*** Data excerpts ***
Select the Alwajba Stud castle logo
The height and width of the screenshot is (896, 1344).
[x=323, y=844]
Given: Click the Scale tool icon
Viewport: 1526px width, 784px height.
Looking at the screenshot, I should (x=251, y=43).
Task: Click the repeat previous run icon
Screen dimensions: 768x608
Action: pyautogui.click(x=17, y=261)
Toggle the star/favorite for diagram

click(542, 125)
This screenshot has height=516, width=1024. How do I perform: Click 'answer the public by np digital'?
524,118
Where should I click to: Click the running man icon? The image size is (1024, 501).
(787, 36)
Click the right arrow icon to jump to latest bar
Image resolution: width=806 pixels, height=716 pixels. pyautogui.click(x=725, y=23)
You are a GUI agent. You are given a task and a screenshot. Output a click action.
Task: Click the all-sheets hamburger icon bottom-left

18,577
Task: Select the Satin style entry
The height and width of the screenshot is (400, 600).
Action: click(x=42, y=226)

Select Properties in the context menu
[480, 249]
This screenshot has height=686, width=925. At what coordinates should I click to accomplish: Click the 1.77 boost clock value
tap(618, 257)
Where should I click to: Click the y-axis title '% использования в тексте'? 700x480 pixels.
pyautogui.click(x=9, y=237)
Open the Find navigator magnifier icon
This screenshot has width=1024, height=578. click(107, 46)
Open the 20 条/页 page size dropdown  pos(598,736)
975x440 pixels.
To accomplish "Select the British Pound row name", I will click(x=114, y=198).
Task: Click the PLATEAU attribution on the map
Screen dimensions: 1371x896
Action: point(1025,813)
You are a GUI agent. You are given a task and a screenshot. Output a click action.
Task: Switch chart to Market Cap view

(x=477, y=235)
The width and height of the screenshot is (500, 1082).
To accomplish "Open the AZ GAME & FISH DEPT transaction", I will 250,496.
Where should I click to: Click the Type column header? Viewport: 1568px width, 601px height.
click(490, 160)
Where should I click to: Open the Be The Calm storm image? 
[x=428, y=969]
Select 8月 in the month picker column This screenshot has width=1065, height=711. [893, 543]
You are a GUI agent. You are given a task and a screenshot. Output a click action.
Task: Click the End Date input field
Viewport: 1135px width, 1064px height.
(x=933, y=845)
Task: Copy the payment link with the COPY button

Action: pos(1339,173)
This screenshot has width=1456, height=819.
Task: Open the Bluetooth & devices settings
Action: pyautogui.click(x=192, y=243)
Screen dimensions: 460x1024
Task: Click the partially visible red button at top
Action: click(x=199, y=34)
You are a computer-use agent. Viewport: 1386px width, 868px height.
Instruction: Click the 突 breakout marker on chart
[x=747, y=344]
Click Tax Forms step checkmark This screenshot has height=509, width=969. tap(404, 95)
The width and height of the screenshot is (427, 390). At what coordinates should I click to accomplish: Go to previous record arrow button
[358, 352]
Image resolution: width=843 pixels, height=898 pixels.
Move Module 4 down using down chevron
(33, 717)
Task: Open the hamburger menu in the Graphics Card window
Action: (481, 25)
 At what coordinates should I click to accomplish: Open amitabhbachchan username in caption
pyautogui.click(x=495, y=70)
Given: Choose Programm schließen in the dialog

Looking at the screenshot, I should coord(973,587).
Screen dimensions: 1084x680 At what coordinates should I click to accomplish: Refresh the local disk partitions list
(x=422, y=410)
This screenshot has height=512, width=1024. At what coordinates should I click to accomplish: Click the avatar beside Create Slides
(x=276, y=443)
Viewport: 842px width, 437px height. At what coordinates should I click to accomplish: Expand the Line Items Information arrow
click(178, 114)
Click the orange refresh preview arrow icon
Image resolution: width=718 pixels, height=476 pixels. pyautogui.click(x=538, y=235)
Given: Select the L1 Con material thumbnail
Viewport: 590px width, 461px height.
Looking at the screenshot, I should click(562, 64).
*** End of Data excerpts ***
- **Your task**: Working through the records, copy each line in which the word "will" appears.

- **Written answer**:
To accomplish "Select the British Pound row name", I will click(x=114, y=198).
To accomplish "Open the AZ GAME & FISH DEPT transaction", I will 250,496.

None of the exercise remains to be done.